- _REQUIRED ACTION_: Once you have read the records below, restate them word for word.

══ RECORDS SUPPLIED

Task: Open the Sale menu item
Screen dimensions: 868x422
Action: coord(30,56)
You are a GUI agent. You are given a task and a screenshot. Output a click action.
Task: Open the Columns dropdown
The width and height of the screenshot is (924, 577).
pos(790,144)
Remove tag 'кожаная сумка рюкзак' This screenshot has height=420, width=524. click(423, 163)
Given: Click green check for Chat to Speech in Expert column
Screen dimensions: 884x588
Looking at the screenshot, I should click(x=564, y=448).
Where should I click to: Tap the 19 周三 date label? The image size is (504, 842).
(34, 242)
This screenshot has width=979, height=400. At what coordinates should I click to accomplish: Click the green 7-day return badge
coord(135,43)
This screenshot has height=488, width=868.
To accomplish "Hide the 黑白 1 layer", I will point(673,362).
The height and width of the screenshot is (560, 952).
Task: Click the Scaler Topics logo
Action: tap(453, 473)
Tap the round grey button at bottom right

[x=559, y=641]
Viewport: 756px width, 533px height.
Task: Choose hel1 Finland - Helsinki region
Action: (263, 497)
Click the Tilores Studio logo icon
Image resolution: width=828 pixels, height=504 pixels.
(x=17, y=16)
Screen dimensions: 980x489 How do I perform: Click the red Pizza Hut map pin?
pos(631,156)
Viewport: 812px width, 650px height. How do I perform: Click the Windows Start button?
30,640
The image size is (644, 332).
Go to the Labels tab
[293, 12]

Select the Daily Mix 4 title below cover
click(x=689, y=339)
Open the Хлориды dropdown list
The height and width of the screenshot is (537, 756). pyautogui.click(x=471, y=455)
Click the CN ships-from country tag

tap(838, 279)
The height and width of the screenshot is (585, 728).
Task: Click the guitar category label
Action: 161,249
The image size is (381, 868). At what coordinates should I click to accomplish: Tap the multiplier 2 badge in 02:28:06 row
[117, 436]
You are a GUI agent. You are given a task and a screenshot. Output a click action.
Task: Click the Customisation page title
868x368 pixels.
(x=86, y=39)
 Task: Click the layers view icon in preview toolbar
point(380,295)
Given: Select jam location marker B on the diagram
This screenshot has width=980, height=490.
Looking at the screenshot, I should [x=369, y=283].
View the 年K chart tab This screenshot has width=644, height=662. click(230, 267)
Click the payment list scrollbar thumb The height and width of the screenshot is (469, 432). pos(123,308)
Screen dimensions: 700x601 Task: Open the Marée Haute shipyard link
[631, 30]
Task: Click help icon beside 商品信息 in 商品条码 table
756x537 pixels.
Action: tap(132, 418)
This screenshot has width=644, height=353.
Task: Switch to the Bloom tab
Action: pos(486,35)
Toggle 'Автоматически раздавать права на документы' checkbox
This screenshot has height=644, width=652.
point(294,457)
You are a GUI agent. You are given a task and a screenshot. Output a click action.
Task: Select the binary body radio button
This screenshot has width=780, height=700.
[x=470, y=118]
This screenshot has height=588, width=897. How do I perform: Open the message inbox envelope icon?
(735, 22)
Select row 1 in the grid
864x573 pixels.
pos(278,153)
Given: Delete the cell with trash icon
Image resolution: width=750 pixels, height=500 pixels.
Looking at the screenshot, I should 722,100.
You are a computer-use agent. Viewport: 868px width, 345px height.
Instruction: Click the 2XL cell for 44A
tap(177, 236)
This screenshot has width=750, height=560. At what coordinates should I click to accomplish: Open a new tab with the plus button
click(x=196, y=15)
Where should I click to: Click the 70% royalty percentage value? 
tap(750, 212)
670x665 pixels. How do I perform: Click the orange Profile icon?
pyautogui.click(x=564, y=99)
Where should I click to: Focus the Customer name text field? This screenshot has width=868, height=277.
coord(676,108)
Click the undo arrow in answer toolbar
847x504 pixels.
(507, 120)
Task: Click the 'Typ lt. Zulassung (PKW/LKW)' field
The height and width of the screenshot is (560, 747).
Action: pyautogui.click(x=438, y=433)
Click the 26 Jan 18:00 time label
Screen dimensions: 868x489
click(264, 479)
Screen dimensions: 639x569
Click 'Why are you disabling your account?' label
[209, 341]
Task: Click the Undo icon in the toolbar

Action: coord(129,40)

════

- _RESPONSE TO THIS EXERCISE_:
Task: Open the Sale menu item
Screen dimensions: 868x422
Action: coord(30,56)
You are a GUI agent. You are given a task and a screenshot. Output a click action.
Task: Open the Columns dropdown
The width and height of the screenshot is (924, 577).
pos(790,144)
Remove tag 'кожаная сумка рюкзак' This screenshot has height=420, width=524. click(423, 163)
Given: Click green check for Chat to Speech in Expert column
Screen dimensions: 884x588
Looking at the screenshot, I should click(x=564, y=448).
Where should I click to: Tap the 19 周三 date label? The image size is (504, 842).
(34, 242)
This screenshot has width=979, height=400. At what coordinates should I click to accomplish: Click the green 7-day return badge
coord(135,43)
This screenshot has height=488, width=868.
To accomplish "Hide the 黑白 1 layer", I will point(673,362).
The height and width of the screenshot is (560, 952).
Task: Click the Scaler Topics logo
Action: tap(453, 473)
Tap the round grey button at bottom right

[x=559, y=641]
Viewport: 756px width, 533px height.
Task: Choose hel1 Finland - Helsinki region
Action: (263, 497)
Click the Tilores Studio logo icon
Image resolution: width=828 pixels, height=504 pixels.
(x=17, y=16)
Screen dimensions: 980x489 How do I perform: Click the red Pizza Hut map pin?
pos(631,156)
Viewport: 812px width, 650px height. How do I perform: Click the Windows Start button?
30,640
The image size is (644, 332).
Go to the Labels tab
[293, 12]

Select the Daily Mix 4 title below cover
click(x=689, y=339)
Open the Хлориды dropdown list
The height and width of the screenshot is (537, 756). pyautogui.click(x=471, y=455)
Click the CN ships-from country tag

tap(838, 279)
The height and width of the screenshot is (585, 728).
Task: Click the guitar category label
Action: 161,249
The image size is (381, 868). At what coordinates should I click to accomplish: Tap the multiplier 2 badge in 02:28:06 row
[117, 436]
You are a GUI agent. You are given a task and a screenshot. Output a click action.
Task: Click the Customisation page title
868x368 pixels.
(x=86, y=39)
 Task: Click the layers view icon in preview toolbar
point(380,295)
Given: Select jam location marker B on the diagram
This screenshot has width=980, height=490.
Looking at the screenshot, I should [x=369, y=283].
View the 年K chart tab This screenshot has width=644, height=662. click(230, 267)
Click the payment list scrollbar thumb The height and width of the screenshot is (469, 432). pos(123,308)
Screen dimensions: 700x601 Task: Open the Marée Haute shipyard link
[631, 30]
Task: Click help icon beside 商品信息 in 商品条码 table
756x537 pixels.
Action: tap(132, 418)
This screenshot has width=644, height=353.
Task: Switch to the Bloom tab
Action: pos(486,35)
Toggle 'Автоматически раздавать права на документы' checkbox
This screenshot has height=644, width=652.
point(294,457)
You are a GUI agent. You are given a task and a screenshot. Output a click action.
Task: Select the binary body radio button
This screenshot has width=780, height=700.
[x=470, y=118]
This screenshot has height=588, width=897. How do I perform: Open the message inbox envelope icon?
(735, 22)
Select row 1 in the grid
864x573 pixels.
pos(278,153)
Given: Delete the cell with trash icon
Image resolution: width=750 pixels, height=500 pixels.
Looking at the screenshot, I should 722,100.
You are a computer-use agent. Viewport: 868px width, 345px height.
Instruction: Click the 2XL cell for 44A
tap(177, 236)
This screenshot has width=750, height=560. At what coordinates should I click to accomplish: Open a new tab with the plus button
click(x=196, y=15)
Where should I click to: Click the 70% royalty percentage value? 
tap(750, 212)
670x665 pixels. How do I perform: Click the orange Profile icon?
pyautogui.click(x=564, y=99)
Where should I click to: Focus the Customer name text field? This screenshot has width=868, height=277.
coord(676,108)
Click the undo arrow in answer toolbar
847x504 pixels.
(507, 120)
Task: Click the 'Typ lt. Zulassung (PKW/LKW)' field
The height and width of the screenshot is (560, 747).
Action: pyautogui.click(x=438, y=433)
Click the 26 Jan 18:00 time label
Screen dimensions: 868x489
click(264, 479)
Screen dimensions: 639x569
Click 'Why are you disabling your account?' label
[209, 341]
Task: Click the Undo icon in the toolbar

Action: coord(129,40)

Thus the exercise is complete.